Extracted entries:
________________________________________

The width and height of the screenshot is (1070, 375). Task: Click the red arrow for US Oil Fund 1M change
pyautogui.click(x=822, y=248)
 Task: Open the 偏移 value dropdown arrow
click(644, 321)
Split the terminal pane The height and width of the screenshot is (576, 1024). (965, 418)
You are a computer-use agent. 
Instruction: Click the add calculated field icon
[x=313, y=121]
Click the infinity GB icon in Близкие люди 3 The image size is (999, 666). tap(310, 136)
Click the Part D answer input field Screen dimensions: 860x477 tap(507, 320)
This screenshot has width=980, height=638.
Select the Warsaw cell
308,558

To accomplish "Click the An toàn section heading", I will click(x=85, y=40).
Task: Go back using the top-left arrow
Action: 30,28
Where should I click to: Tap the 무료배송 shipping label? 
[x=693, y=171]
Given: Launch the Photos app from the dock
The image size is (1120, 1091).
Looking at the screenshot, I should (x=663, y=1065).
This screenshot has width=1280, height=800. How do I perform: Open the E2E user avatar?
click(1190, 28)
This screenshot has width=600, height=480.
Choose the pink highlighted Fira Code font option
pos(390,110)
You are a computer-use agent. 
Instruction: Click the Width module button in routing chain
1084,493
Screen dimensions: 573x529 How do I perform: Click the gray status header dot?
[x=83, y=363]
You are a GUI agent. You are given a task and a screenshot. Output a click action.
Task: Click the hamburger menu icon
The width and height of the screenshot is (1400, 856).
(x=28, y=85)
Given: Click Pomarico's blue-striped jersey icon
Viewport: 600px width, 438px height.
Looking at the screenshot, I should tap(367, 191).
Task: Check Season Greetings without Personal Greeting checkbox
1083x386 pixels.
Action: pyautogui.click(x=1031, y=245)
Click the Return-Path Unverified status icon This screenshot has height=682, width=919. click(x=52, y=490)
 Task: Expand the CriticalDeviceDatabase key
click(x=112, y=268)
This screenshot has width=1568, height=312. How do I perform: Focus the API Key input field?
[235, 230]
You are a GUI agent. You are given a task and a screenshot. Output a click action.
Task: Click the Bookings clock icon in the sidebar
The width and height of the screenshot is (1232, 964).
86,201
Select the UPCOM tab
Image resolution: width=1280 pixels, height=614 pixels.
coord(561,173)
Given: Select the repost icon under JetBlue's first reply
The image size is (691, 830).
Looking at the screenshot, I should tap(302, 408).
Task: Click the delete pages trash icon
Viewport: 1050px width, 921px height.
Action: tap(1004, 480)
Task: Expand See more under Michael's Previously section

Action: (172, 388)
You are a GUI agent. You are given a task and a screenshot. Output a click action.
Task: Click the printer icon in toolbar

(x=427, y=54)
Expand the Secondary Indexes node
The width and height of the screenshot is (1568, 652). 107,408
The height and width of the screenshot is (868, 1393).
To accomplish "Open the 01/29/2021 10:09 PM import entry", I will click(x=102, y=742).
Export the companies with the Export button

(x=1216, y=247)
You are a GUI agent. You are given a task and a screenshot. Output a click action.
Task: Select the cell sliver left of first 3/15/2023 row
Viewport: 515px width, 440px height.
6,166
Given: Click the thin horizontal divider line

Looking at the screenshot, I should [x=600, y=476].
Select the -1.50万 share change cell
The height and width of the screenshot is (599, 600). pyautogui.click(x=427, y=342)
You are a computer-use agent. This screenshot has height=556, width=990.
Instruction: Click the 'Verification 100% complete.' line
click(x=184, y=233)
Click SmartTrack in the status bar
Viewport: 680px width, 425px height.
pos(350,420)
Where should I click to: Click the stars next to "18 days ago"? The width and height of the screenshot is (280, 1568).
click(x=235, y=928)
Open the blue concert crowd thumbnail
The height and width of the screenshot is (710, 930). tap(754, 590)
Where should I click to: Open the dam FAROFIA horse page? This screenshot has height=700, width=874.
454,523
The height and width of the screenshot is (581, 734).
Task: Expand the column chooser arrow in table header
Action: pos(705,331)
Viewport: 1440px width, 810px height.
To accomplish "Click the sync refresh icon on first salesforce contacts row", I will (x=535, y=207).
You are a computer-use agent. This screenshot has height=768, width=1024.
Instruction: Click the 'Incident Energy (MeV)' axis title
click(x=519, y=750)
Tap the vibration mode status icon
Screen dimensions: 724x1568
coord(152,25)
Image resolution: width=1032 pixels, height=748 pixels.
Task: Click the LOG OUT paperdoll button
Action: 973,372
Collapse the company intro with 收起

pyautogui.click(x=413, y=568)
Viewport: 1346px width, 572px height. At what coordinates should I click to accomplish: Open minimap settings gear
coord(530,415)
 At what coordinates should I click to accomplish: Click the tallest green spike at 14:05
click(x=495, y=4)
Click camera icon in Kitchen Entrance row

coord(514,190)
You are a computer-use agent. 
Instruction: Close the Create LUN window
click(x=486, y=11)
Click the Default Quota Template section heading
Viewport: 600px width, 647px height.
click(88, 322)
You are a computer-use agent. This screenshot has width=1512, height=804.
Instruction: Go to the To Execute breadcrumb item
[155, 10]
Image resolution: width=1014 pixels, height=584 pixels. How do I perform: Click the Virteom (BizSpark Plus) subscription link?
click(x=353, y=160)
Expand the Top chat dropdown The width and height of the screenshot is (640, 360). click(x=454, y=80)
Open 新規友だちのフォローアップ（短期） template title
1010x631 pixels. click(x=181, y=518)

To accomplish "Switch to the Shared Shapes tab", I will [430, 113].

________________________________________

Exercise requirements: Extract the data exactly as given.

Written solution:
The width and height of the screenshot is (1070, 375). Task: Click the red arrow for US Oil Fund 1M change
pyautogui.click(x=822, y=248)
 Task: Open the 偏移 value dropdown arrow
click(644, 321)
Split the terminal pane The height and width of the screenshot is (576, 1024). (965, 418)
You are a computer-use agent. 
Instruction: Click the add calculated field icon
[x=313, y=121]
Click the infinity GB icon in Близкие люди 3 The image size is (999, 666). tap(310, 136)
Click the Part D answer input field Screen dimensions: 860x477 tap(507, 320)
This screenshot has width=980, height=638.
Select the Warsaw cell
308,558

To accomplish "Click the An toàn section heading", I will click(x=85, y=40).
Task: Go back using the top-left arrow
Action: 30,28
Where should I click to: Tap the 무료배송 shipping label? 
[x=693, y=171]
Given: Launch the Photos app from the dock
The image size is (1120, 1091).
Looking at the screenshot, I should (x=663, y=1065).
This screenshot has width=1280, height=800. How do I perform: Open the E2E user avatar?
click(1190, 28)
This screenshot has width=600, height=480.
Choose the pink highlighted Fira Code font option
pos(390,110)
You are a computer-use agent. 
Instruction: Click the Width module button in routing chain
1084,493
Screen dimensions: 573x529 How do I perform: Click the gray status header dot?
[x=83, y=363]
You are a GUI agent. You are given a task and a screenshot. Output a click action.
Task: Click the hamburger menu icon
The width and height of the screenshot is (1400, 856).
(x=28, y=85)
Given: Click Pomarico's blue-striped jersey icon
Viewport: 600px width, 438px height.
Looking at the screenshot, I should tap(367, 191).
Task: Check Season Greetings without Personal Greeting checkbox
1083x386 pixels.
Action: pyautogui.click(x=1031, y=245)
Click the Return-Path Unverified status icon This screenshot has height=682, width=919. click(x=52, y=490)
 Task: Expand the CriticalDeviceDatabase key
click(x=112, y=268)
This screenshot has width=1568, height=312. How do I perform: Focus the API Key input field?
[235, 230]
You are a GUI agent. You are given a task and a screenshot. Output a click action.
Task: Click the Bookings clock icon in the sidebar
The width and height of the screenshot is (1232, 964).
86,201
Select the UPCOM tab
Image resolution: width=1280 pixels, height=614 pixels.
coord(561,173)
Given: Select the repost icon under JetBlue's first reply
The image size is (691, 830).
Looking at the screenshot, I should tap(302, 408).
Task: Click the delete pages trash icon
Viewport: 1050px width, 921px height.
Action: tap(1004, 480)
Task: Expand See more under Michael's Previously section

Action: (172, 388)
You are a GUI agent. You are given a task and a screenshot. Output a click action.
Task: Click the printer icon in toolbar

(x=427, y=54)
Expand the Secondary Indexes node
The width and height of the screenshot is (1568, 652). 107,408
The height and width of the screenshot is (868, 1393).
To accomplish "Open the 01/29/2021 10:09 PM import entry", I will click(x=102, y=742).
Export the companies with the Export button

(x=1216, y=247)
You are a GUI agent. You are given a task and a screenshot. Output a click action.
Task: Select the cell sliver left of first 3/15/2023 row
Viewport: 515px width, 440px height.
6,166
Given: Click the thin horizontal divider line

Looking at the screenshot, I should [x=600, y=476].
Select the -1.50万 share change cell
The height and width of the screenshot is (599, 600). pyautogui.click(x=427, y=342)
You are a computer-use agent. This screenshot has height=556, width=990.
Instruction: Click the 'Verification 100% complete.' line
click(x=184, y=233)
Click SmartTrack in the status bar
Viewport: 680px width, 425px height.
pos(350,420)
Where should I click to: Click the stars next to "18 days ago"? The width and height of the screenshot is (280, 1568).
click(x=235, y=928)
Open the blue concert crowd thumbnail
The height and width of the screenshot is (710, 930). tap(754, 590)
Where should I click to: Open the dam FAROFIA horse page? This screenshot has height=700, width=874.
454,523
The height and width of the screenshot is (581, 734).
Task: Expand the column chooser arrow in table header
Action: pos(705,331)
Viewport: 1440px width, 810px height.
To accomplish "Click the sync refresh icon on first salesforce contacts row", I will (x=535, y=207).
You are a computer-use agent. This screenshot has height=768, width=1024.
Instruction: Click the 'Incident Energy (MeV)' axis title
click(x=519, y=750)
Tap the vibration mode status icon
Screen dimensions: 724x1568
coord(152,25)
Image resolution: width=1032 pixels, height=748 pixels.
Task: Click the LOG OUT paperdoll button
Action: 973,372
Collapse the company intro with 收起

pyautogui.click(x=413, y=568)
Viewport: 1346px width, 572px height. At what coordinates should I click to accomplish: Open minimap settings gear
coord(530,415)
 At what coordinates should I click to accomplish: Click the tallest green spike at 14:05
click(x=495, y=4)
Click camera icon in Kitchen Entrance row

coord(514,190)
You are a computer-use agent. 
Instruction: Close the Create LUN window
click(x=486, y=11)
Click the Default Quota Template section heading
Viewport: 600px width, 647px height.
click(88, 322)
You are a computer-use agent. This screenshot has width=1512, height=804.
Instruction: Go to the To Execute breadcrumb item
[155, 10]
Image resolution: width=1014 pixels, height=584 pixels. How do I perform: Click the Virteom (BizSpark Plus) subscription link?
click(x=353, y=160)
Expand the Top chat dropdown The width and height of the screenshot is (640, 360). click(x=454, y=80)
Open 新規友だちのフォローアップ（短期） template title
1010x631 pixels. click(x=181, y=518)

To accomplish "Switch to the Shared Shapes tab", I will [430, 113].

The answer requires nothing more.